Media Neuroscience Lab
Jul 4, 2023

UCSB’s The Current has a great article on a project developed by Rene Weber and Musa Malik of the Media Neuroscience Lab: https://www.news.ucsb.edu/2023/021111/computer-vision-and-human-annotations-provide-insights-inclusion-social-media-scale

“The project spurred the creation of a sophisticated system to investigate representation in media, known as the Measuring and Tracking Inclusion Platform (MTI). The system shares features with other innovations from UCSB’s Media Neuroscience Lab, which takes a computational approach to communication research. The developers of MTI — Professor René Weber and researcher Musa Malik — hope that applying computer-assisted and fully automated techniques to inclusion research will make the practice more reliable, efficient, affordable and widespread. They document their findings and methodology in a research report that is available on the MTI platform.”

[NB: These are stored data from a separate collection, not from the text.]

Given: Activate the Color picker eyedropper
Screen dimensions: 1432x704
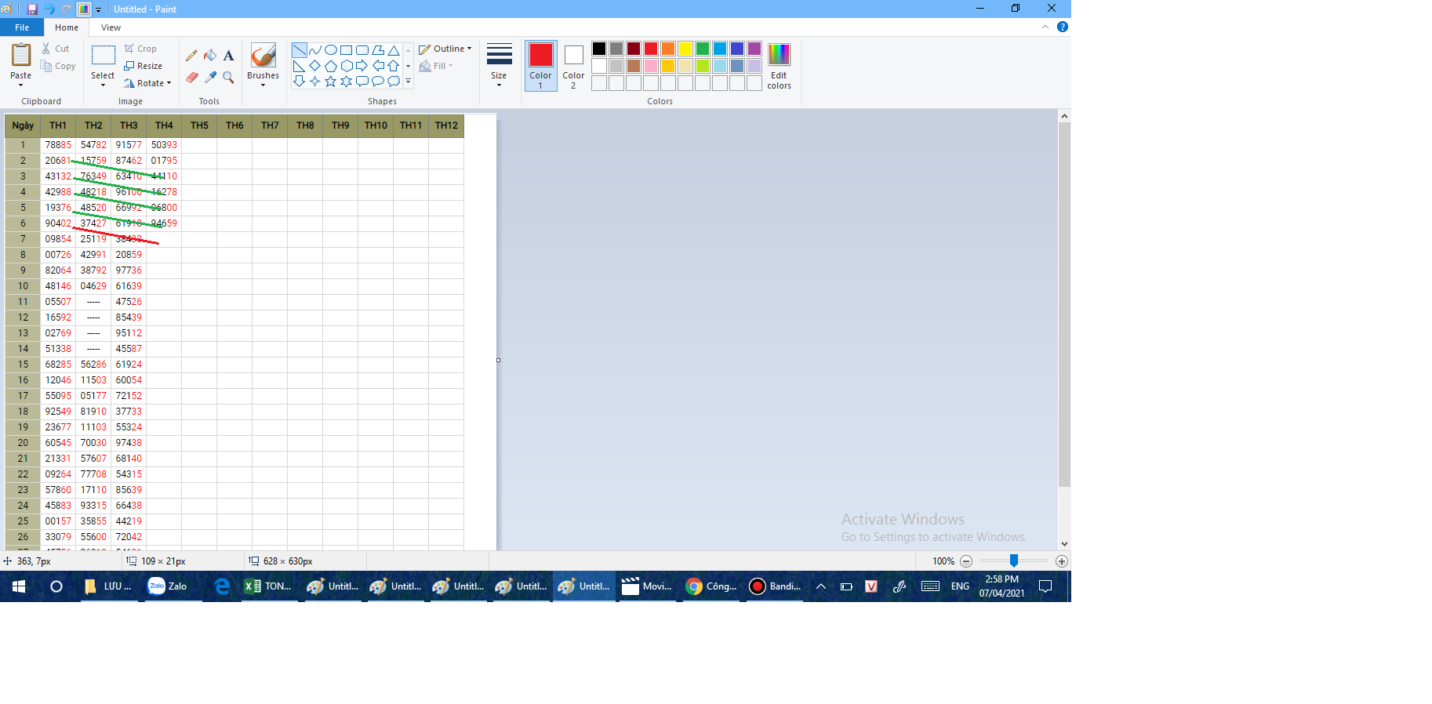Looking at the screenshot, I should click(210, 78).
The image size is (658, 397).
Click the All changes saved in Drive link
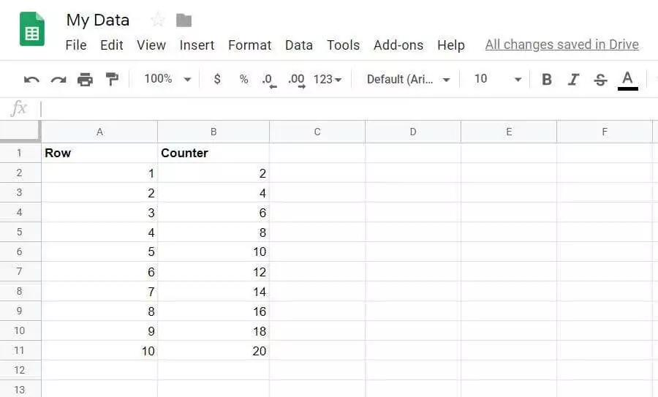coord(561,45)
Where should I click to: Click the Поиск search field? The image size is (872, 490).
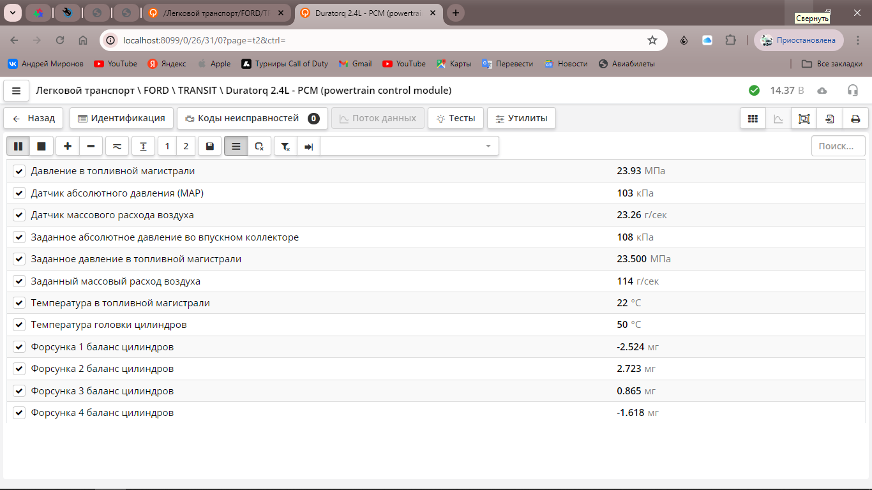click(838, 146)
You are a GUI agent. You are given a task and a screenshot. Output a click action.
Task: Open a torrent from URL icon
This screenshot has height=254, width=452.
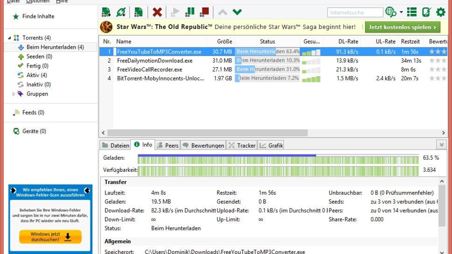(121, 12)
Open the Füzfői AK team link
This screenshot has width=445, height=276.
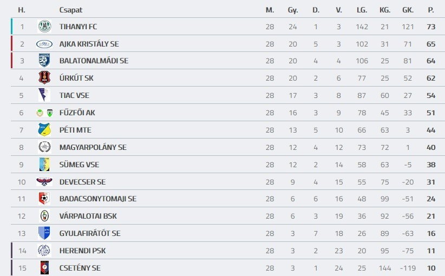[77, 113]
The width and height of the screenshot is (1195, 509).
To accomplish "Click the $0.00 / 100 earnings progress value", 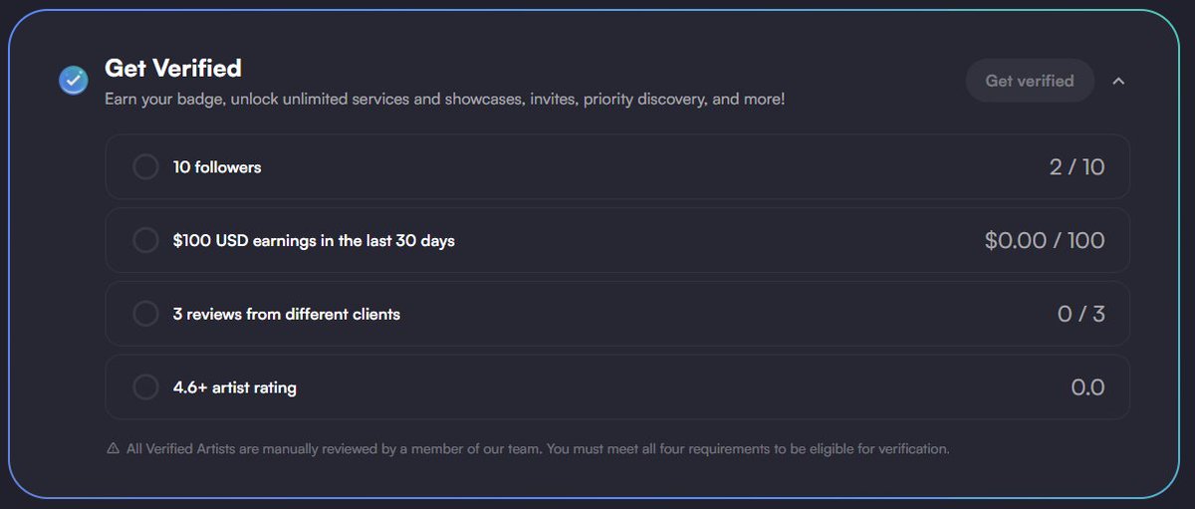I will click(1045, 240).
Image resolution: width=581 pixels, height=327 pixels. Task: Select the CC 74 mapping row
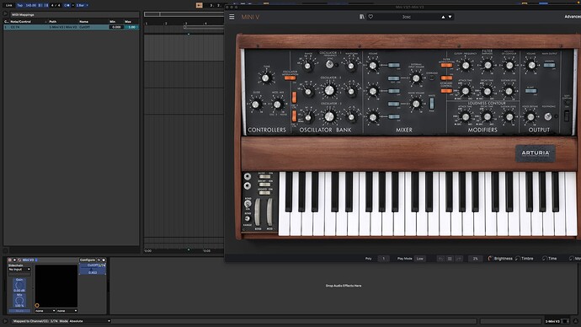[71, 27]
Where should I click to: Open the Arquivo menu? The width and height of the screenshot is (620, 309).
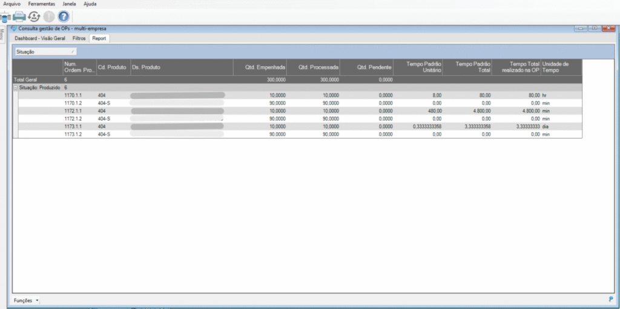[x=12, y=4]
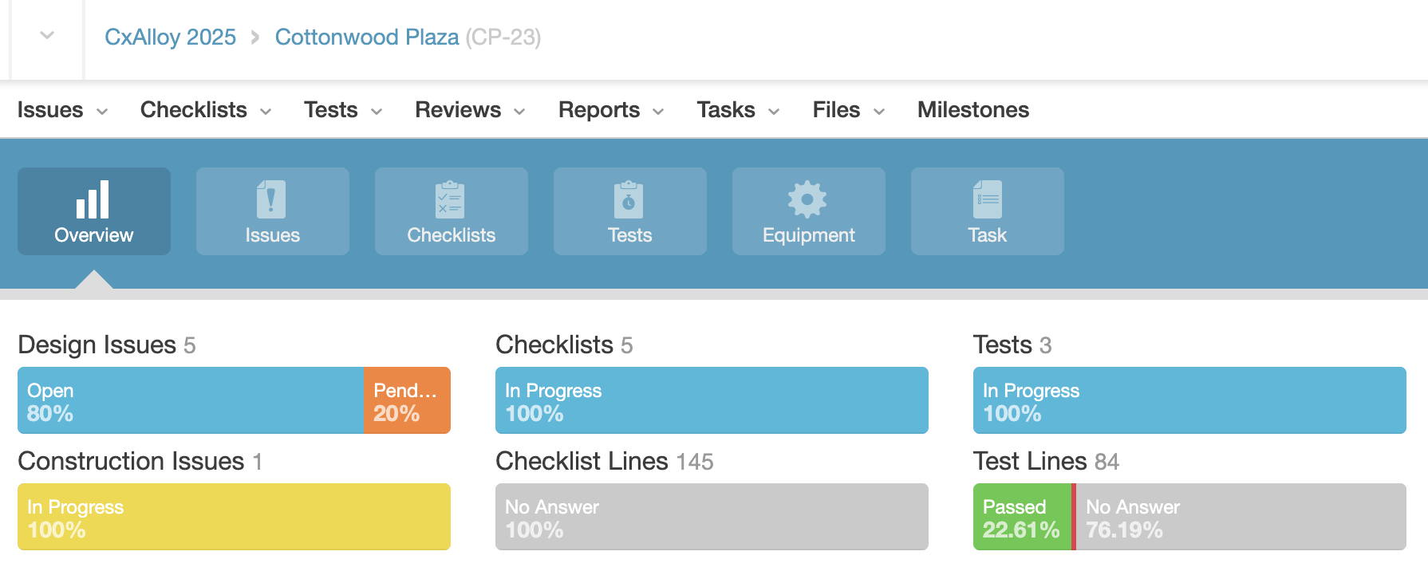Open the Files menu
This screenshot has height=571, width=1428.
point(848,110)

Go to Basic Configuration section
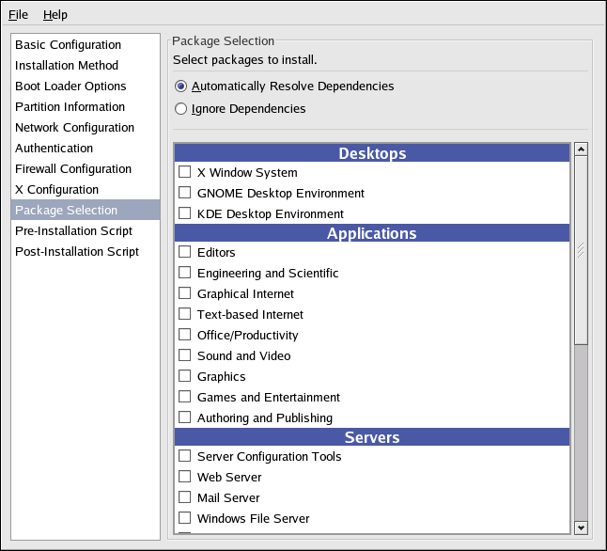pos(68,45)
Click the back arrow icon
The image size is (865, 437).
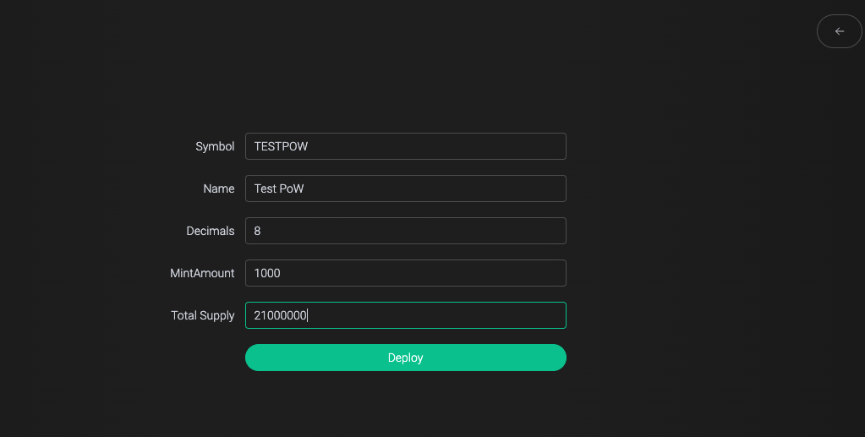coord(840,31)
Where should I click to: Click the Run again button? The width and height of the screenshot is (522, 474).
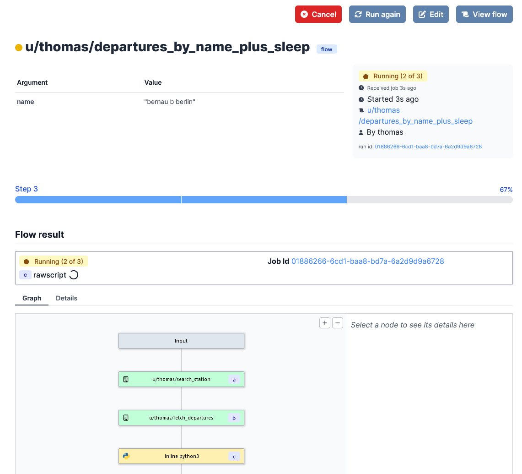[x=377, y=14]
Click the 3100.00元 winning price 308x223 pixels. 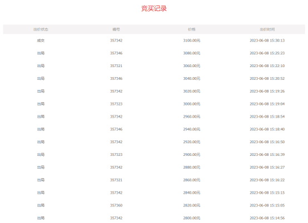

“The scientists found that diversity in Snap’s [parent company of Snapchat] original content roughly matched the demography of the U.S. as a whole. Content hosts were 52.4% male and 47.6% female. LGBTQ representation (6.3%) was consistent with the broader U.S. population, at 7.1%. Meanwhile, more than half (57.1%) of hosts were from an underrepresented racial or ethnic group. This proportion grew to 61% when the team considered only speaking roles.” 

“MTI’s fully automated function can efficiently code massive content data sets. For instance, MTI uses visual features to identify and characterize individuals, a boon when not everyone depicted has a speaking role. But it is flexible; the system interprets spoken word for language related to the LGBTQ identity and monitors its prevalence. It can even automate the tedious task of cleaning and pre-processing data, like Snapchat’s nested stories, a feature the team hopes to generalize.”